A similar oculomotor task with EOGs immediately followed the fMRI session
to measure subject task performance. Stimulus visual size was slightly reduced
(0.8° visual angle), as was visual distance between central fixation and
the peripheral square (7.0° visual angle). To avoid fatigue, the interstimulus
interval was shortened to 3 seconds, of which 1.8 seconds were used for central
fixation and 1.2 seconds for peripheral square display. All 51 stimuli for
each task were presented in 1 block. Blocks were presented in a PRO-ANT-FIX
sequence. Subjects were seated in a near-dark room in front of a VGA monitor.
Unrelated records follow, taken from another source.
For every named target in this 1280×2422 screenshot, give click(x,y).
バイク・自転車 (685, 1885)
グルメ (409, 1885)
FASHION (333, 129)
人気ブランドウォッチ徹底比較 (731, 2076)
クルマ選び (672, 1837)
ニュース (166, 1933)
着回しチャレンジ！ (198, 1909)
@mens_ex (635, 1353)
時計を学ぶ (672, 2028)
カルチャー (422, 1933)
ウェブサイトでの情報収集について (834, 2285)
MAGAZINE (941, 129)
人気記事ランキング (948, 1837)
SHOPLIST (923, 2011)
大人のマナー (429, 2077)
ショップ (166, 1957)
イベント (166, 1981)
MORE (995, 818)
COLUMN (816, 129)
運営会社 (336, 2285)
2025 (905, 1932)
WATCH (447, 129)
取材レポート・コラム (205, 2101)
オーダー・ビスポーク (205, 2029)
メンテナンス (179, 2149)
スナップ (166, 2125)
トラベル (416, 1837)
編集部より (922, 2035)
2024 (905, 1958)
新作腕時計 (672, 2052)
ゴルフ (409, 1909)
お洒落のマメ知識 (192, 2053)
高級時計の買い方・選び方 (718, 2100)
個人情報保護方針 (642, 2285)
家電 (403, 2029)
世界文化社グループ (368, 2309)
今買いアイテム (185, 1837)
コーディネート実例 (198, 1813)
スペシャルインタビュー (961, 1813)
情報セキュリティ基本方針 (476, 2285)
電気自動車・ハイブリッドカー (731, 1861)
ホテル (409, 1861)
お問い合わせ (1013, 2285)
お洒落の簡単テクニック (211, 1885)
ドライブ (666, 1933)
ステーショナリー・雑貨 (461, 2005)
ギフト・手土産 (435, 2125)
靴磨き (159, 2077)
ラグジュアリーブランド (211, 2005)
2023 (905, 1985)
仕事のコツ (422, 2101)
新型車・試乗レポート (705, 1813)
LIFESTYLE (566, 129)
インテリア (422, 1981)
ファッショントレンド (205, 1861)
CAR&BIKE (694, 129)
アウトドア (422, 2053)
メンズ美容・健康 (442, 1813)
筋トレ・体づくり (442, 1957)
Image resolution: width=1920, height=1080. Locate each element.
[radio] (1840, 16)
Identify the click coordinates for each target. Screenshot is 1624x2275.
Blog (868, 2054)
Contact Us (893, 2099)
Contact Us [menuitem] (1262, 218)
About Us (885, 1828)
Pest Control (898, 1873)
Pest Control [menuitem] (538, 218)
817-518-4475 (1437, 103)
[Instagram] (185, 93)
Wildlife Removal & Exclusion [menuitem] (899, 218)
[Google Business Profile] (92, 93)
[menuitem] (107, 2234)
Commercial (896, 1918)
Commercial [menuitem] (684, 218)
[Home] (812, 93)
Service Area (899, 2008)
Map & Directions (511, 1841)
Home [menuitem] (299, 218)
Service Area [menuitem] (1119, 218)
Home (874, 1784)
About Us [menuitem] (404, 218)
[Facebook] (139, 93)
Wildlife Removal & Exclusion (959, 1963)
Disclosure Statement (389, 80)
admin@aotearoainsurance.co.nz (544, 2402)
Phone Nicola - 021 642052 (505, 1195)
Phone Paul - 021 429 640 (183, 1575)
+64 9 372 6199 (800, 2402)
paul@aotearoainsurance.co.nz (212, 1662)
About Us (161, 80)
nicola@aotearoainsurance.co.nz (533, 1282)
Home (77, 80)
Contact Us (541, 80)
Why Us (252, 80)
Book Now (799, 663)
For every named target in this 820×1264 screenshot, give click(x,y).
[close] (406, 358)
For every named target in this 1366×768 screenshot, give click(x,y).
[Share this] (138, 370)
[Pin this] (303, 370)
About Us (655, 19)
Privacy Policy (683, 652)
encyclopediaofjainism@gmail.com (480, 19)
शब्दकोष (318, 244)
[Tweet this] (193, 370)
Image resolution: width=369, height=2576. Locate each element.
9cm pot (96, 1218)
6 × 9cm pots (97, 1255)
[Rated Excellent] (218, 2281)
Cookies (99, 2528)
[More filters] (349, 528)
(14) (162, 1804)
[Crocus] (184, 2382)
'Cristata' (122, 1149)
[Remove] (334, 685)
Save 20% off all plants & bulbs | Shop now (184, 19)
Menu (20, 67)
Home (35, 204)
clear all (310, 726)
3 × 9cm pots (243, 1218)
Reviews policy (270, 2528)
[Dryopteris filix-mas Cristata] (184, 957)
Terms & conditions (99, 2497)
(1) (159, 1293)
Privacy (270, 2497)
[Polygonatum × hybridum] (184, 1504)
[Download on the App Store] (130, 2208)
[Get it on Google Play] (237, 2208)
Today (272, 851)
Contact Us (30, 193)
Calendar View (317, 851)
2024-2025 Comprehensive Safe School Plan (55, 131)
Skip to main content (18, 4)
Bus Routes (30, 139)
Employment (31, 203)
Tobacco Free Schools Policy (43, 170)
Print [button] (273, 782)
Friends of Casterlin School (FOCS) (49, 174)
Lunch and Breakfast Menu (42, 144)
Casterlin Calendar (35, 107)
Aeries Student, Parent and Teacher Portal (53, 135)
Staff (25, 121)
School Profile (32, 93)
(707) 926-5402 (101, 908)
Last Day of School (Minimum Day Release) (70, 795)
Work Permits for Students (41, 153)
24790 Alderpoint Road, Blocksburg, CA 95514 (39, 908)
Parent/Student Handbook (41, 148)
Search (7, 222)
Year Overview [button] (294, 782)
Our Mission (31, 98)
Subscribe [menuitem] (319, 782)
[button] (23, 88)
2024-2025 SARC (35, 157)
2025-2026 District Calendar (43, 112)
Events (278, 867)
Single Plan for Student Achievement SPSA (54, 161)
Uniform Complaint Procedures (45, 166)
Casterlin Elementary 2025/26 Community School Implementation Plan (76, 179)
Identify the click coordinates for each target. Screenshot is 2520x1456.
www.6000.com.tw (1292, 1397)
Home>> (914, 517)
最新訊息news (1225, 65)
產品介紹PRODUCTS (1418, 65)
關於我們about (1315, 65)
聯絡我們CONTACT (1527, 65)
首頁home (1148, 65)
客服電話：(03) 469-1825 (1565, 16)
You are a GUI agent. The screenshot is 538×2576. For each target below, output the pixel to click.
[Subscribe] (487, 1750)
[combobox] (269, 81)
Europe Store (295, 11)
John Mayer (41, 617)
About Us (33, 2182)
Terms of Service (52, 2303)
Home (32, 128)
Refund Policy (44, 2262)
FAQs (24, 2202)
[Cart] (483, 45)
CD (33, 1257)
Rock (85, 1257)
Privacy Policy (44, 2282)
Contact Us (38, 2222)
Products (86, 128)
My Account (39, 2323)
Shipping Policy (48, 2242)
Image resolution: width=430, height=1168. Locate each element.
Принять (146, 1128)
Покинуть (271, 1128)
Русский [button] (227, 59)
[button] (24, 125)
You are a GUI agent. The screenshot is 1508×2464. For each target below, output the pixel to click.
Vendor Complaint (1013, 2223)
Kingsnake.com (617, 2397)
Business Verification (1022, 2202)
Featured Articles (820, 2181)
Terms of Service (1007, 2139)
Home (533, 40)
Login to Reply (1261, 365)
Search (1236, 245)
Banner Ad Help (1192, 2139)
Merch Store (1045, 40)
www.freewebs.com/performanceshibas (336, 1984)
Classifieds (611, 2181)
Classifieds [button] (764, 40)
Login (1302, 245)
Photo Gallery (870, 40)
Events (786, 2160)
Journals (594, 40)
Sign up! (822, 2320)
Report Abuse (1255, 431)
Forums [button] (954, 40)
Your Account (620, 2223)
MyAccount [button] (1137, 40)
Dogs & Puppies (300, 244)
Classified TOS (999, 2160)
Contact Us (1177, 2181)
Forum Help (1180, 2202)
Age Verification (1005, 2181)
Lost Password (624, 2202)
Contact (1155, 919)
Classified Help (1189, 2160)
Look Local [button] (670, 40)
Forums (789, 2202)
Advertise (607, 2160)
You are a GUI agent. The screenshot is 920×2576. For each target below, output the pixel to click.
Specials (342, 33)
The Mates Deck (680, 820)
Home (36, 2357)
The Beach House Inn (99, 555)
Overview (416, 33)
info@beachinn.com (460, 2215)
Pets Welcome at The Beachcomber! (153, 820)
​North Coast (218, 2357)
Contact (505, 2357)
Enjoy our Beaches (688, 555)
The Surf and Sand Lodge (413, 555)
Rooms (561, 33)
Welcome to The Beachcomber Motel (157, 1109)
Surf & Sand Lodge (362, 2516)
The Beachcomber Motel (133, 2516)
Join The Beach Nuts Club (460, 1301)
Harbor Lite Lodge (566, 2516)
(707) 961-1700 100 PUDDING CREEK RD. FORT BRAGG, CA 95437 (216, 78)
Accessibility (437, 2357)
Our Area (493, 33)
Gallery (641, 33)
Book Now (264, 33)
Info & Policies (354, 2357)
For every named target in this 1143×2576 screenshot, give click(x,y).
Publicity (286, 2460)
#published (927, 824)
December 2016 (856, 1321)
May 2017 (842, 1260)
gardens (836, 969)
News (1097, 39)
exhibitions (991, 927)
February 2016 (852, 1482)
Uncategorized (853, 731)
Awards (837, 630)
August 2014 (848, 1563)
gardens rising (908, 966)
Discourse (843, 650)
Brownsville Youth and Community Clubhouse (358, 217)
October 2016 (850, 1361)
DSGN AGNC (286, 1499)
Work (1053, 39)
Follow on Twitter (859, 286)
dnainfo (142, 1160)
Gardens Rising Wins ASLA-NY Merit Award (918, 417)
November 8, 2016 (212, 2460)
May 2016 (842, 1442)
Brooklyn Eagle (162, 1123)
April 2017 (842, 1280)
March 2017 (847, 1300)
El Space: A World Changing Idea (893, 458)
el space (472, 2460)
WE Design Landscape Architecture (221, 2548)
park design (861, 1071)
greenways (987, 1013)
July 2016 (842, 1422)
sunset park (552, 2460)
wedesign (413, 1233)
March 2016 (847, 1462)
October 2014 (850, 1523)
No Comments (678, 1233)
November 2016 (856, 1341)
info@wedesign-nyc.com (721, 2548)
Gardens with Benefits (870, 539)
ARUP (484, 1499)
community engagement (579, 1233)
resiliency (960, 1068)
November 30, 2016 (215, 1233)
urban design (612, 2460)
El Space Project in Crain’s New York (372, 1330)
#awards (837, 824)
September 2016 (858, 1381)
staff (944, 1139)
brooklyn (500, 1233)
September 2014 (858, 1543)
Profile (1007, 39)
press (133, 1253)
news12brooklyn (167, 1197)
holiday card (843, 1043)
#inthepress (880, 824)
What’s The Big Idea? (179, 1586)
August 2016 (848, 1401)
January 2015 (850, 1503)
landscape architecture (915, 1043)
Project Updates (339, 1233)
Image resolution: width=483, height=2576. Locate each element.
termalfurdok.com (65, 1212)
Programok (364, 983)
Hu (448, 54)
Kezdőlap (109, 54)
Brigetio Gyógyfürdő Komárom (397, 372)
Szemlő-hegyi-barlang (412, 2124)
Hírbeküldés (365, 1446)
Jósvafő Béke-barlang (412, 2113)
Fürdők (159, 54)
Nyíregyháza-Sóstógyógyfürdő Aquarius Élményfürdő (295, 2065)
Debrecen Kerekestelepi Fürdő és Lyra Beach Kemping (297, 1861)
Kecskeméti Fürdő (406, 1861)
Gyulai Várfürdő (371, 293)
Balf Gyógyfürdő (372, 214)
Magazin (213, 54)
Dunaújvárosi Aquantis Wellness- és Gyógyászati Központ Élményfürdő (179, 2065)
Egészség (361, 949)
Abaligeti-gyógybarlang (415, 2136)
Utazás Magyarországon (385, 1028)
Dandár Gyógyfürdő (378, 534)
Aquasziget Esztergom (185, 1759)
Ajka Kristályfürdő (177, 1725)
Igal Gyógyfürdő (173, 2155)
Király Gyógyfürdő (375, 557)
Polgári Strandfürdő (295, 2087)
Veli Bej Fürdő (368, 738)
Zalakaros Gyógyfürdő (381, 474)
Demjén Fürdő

Electro-oculographic data for horizontal saccades were acquired using surface
electrodes at a sampling rate of 500 Hz. Data were processed offline with
the aid of a custom nonautomated EOG analysis program. Onset latencies were
determined for all saccades. Any initial movement of the eyes in the wrong
direction (depending on the task) with a latency longer than 100 ms was counted
as an error. Any stimulus-related saccades during FIX were counted as errors.
IMAGE ACQUISITION
All images were obtained with a clinical scanner (ACS-NT 1.5T; Philips
Medical Systems, Best, the Netherlands) with fast gradients (PT6000). The
head was held in place with a strap and padding. Structural and functional
images were acquired in transverse orientation from the same section of the
brain (Figure 2). For functional
scans, a 3D-PRESTO pulse sequence46 was used
with following parameters: echo time, 36 milliseconds; repetition time, 24
milliseconds; flip angle, 10°; matrix, 48 x 64 x 24; field
of view, 192 x 256 x 96 mm; voxel size, 4-mm isotropic; scan duration,
1.43 seconds per 24-slice volume. Immediately after functional scans, an additional
PRESTO scan of the same volume of brain tissue was acquired with a high (30°)
flip angle (FA30) for the image registration routine. A total of 1620 functional
volumes were acquired per subject.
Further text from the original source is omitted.